Dabei hatten Surferverbände nach dem Tsunami eigentlich darum gebeten, einstweilen nicht mehr rauszugehen, aus Rücksicht auf die Betroffenen. „Wollt ihr, dass ich auch mein Geschäft verliere?“, fragte Yamamoto damals zurück. Bis heute macht er 30 Prozent weniger Umsatz als vor dem Unglück, die Zahl der Surfanfänger unter seinen Schülern ging um die Hälfte zurück.

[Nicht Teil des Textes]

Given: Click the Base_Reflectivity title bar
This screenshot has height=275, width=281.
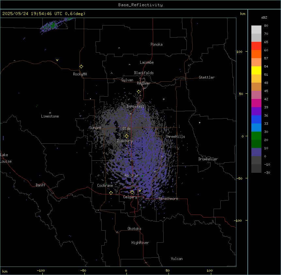Looking at the screenshot, I should 140,5.
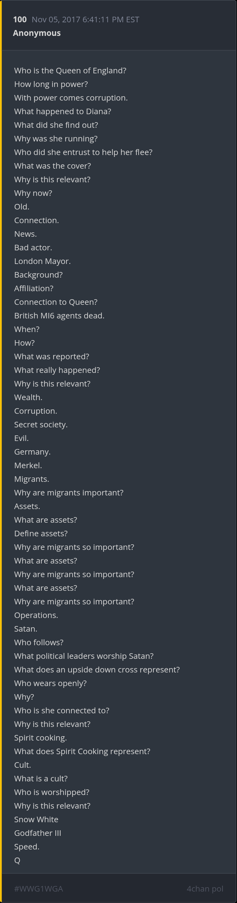Click the 'Secret society.' line

(x=41, y=425)
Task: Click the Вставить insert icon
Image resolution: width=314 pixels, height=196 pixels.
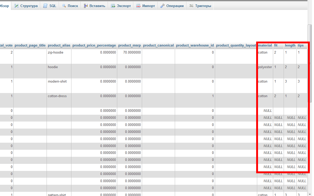Action: (x=86, y=6)
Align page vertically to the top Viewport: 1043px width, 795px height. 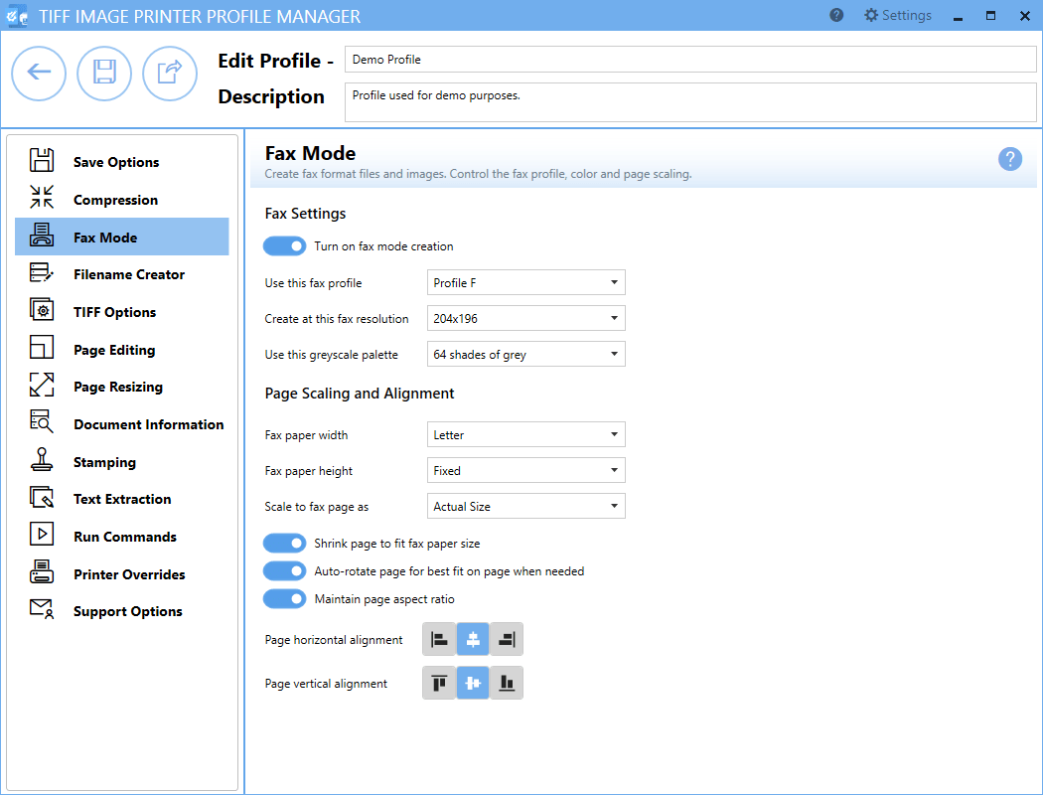coord(439,684)
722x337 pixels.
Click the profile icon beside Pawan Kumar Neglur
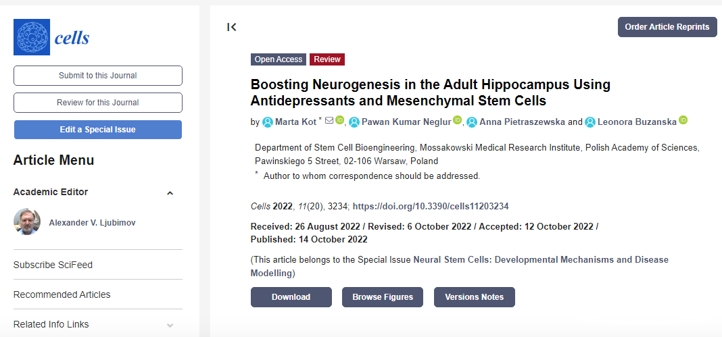click(354, 122)
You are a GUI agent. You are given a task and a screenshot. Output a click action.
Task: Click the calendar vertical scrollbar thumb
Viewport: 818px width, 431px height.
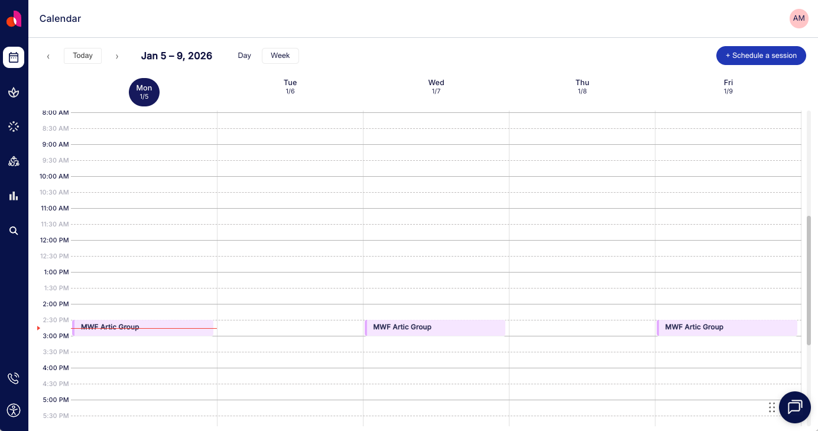point(809,280)
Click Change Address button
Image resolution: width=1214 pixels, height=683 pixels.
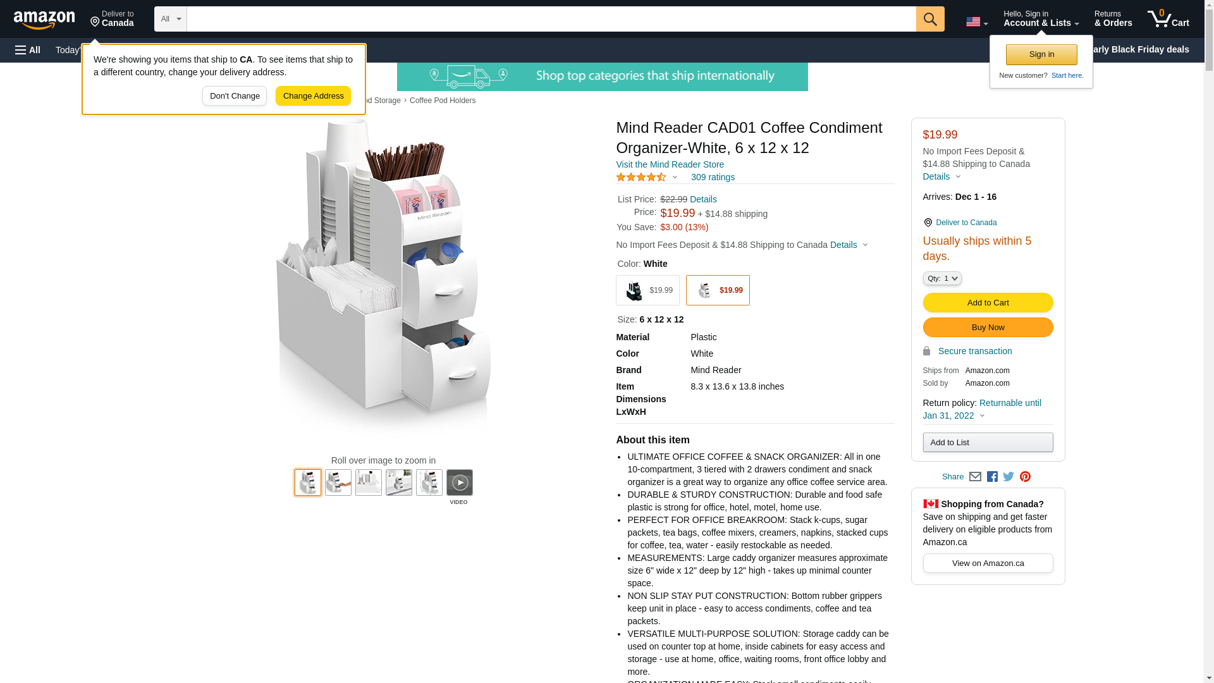click(x=314, y=96)
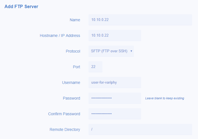Image resolution: width=198 pixels, height=139 pixels.
Task: Click the Username field with user-for-variphy
Action: 115,83
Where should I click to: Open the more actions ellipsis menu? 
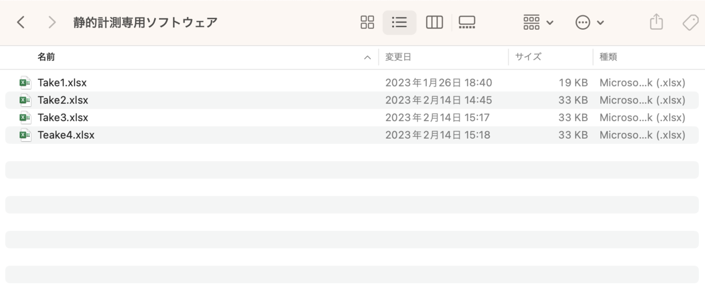[589, 22]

Rat suchte er schließlich bei seinem Surferfreund Koji Suzuki. Der 57-Jährige hatte durch den Tsunami sein Haus in Soma verloren, 40 Kilometer nördlich vom Unglücks-AKW. „Geh surfen, Takeshi, surfe für mich“, sagte der. „Tu, was du tun musst.“
Die Erfahrung und sein Wissen um die Kräfte des Wassers hätten seinem Kumpel und dessen Familie damals das Leben gerettet, erzählt Yamamoto. Als das Beben minutenlang sein Haus durchrüttelte, dachte Suzuki sofort an die Tsunamigefahr. Seine Familie schickte er in die Berge. Dann bekniete er seine Nachbarn, mit ihm zu fliehen – ohne Erfolg. Um zehn vor vier am Nachmittag erreichten über sieben Meter hohe Tsunamiwellen seinen Ort. Keiner seiner Nachbarn überlebte.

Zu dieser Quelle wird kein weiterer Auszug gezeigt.